必要以上に頻繁な売買を繰り返さないことも、コスト管理の一つです。
注文前にスプレッドを確認する
相場急変時などには、通常よりスプレッドが広がる場合があります。
注文する前に、実際に提示されている買値と売値を確認しましょう。
長期保有では調整額を確認する
数日以上ポジションを保有する場合は、保有中にどのような調整額が発生する可能性があるのかを確認しましょう。
保有期間が長くなるほど、調整額の累積が損益に影響する場合があります。
CFDのスプレッド・手数料についてよくある質問
CFDの取引手数料は無料ですか?
CFD会社や商品によって異なります。
取引手数料が無料の商品もありますが、スプレッドや保有中の調整額などが関係する場合があります。
そのため、取引にかかる条件を総合的に確認することが重要です。
CFDのスプレッドは固定ですか?
必ずしも固定ではありません。
市場の流動性や相場状況、重要イベントなどによって、スプレッドが変動したり通常より広がったりする場合があります。
具体的な提示方法はCFD会社によって異なります。
CFDは保有しているだけでも費用がかかりますか?
商品や保有方法によっては、ポジションを持ち越すことで金利などに関連する調整額が発生する場合があります。
また、商品によっては価格調整額や権利調整額が関係する場合もあります。
なお、調整額は必ず支払いになるとは限りません。
CFD会社はスプレッドだけで選べばよいですか?
スプレッドだけで選ぶのは十分ではありません。
取引手数料、保有中の調整額、最低取引数量、取引時間なども含めて、自分の取引方法に合っているかを確認することが重要です。
CFDとFXでは取引コストが違いますか?
FXでもスプレッドが主な取引コストの一つですが、CFDでは取引対象によって取引手数料や各種調整額が関係する場合があります。

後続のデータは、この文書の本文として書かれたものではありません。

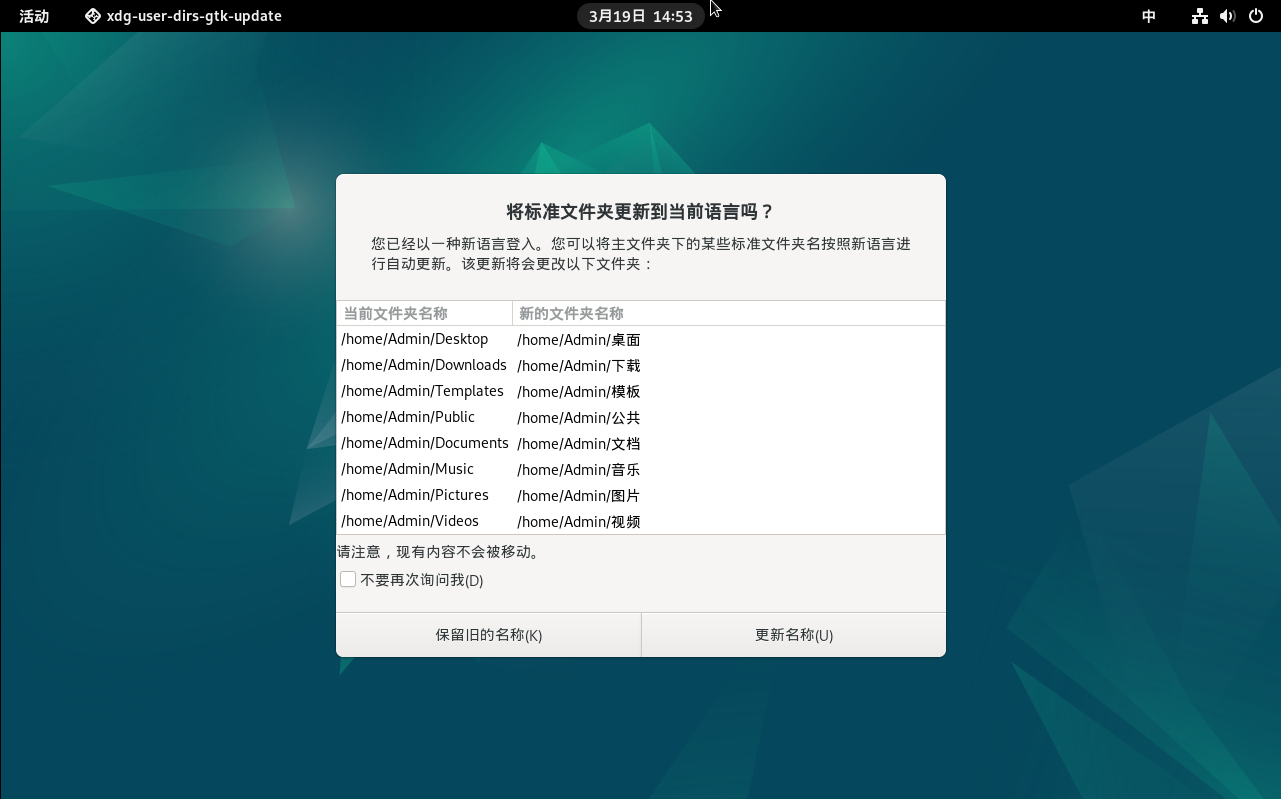Click the 新的文件夹名称 column header

[x=728, y=314]
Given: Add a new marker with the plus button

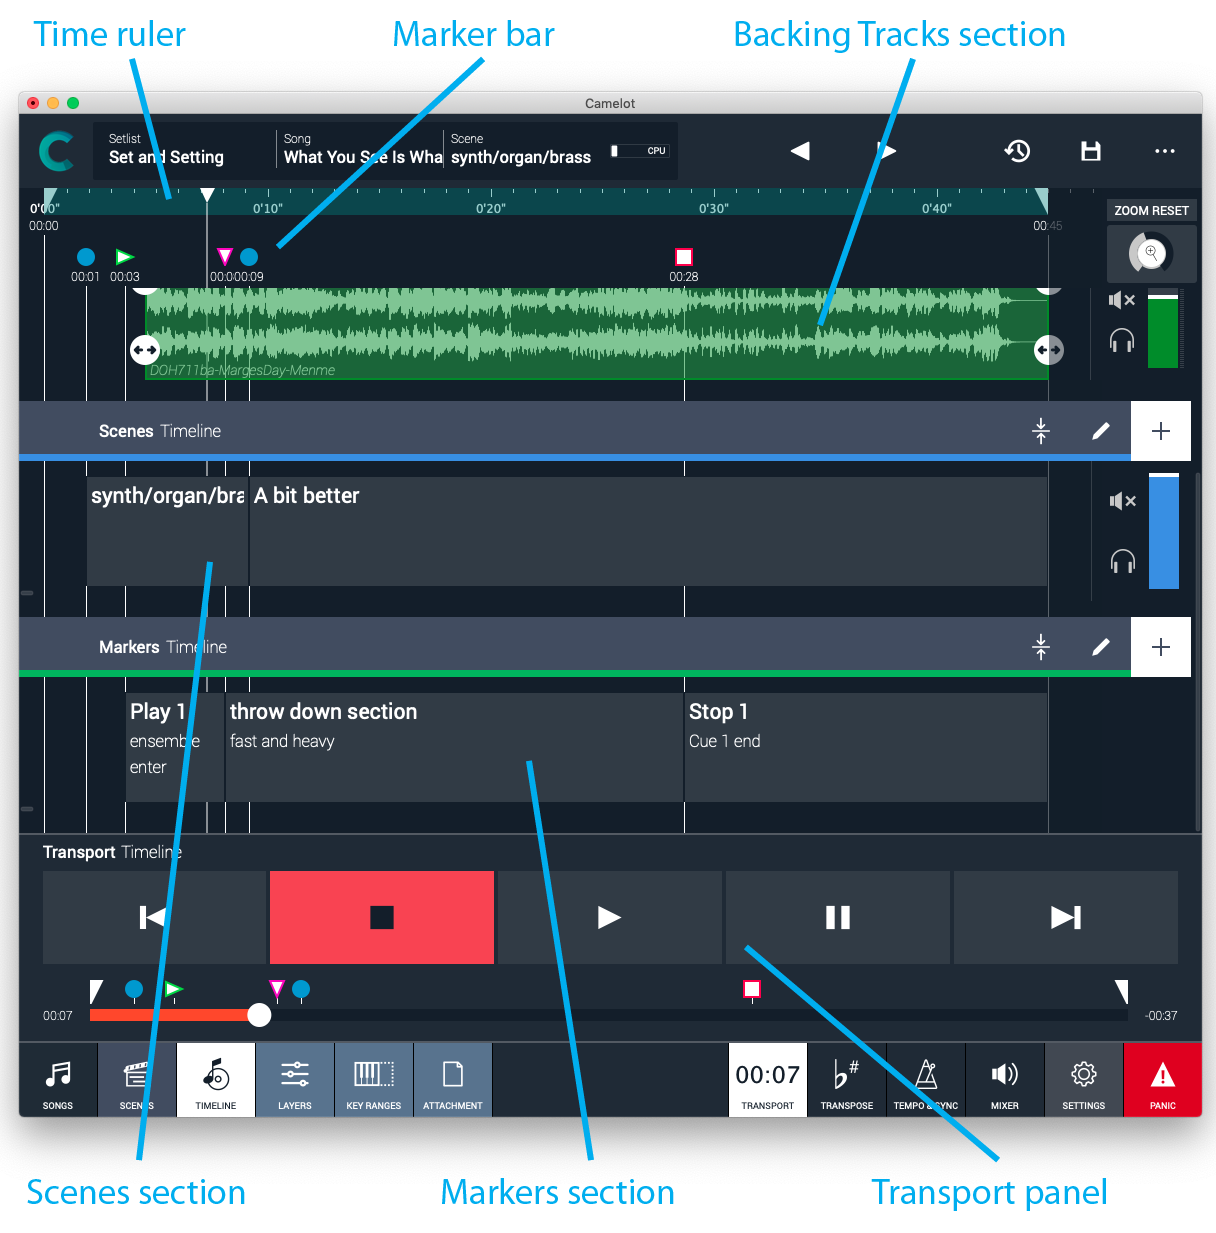Looking at the screenshot, I should click(1160, 647).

そのため、CFDでは取引する商品ごとにコスト体系を確認することが重要です。
CFDとFXの取引対象やレバレッジ、取引コストなどの違いについては、
参考記事:「CFDとFXの違いとは?仕組み・レバレッジ・取引対象を比較」
で詳しく解説しています。
まとめ|CFDはスプレッドだけでなく総合的な取引条件を確認しよう
CFDでは、売買するときのスプレッドだけでなく、商品や取引方法によって取引手数料や各種調整額が関係します。
主なポイントをまとめると、
- スプレッドは買値と売値の差
- 商品によって取引手数料が発生する場合がある
- ポジション保有中に金利などに関連する調整額が発生する場合がある
- 先物価格を参照するCFDでは価格調整額が発生する場合がある
- 株式や株価指数では配当などに関連する調整額が発生する場合がある
- 調整額は支払いだけでなく受け取りになる場合もある
- 短期売買ではスプレッドや売買手数料を確認する
- 長期保有では保有中の調整額も確認する
といった点があります。
特に重要なのは、スプレッドや取引手数料の一つだけを見て判断しないことです。
CFD会社や商品を比較するときは、自分が実際に取引する銘柄・数量・保有期間を想定し、スプレッドや手数料、各種調整額を総合的に確認しましょう。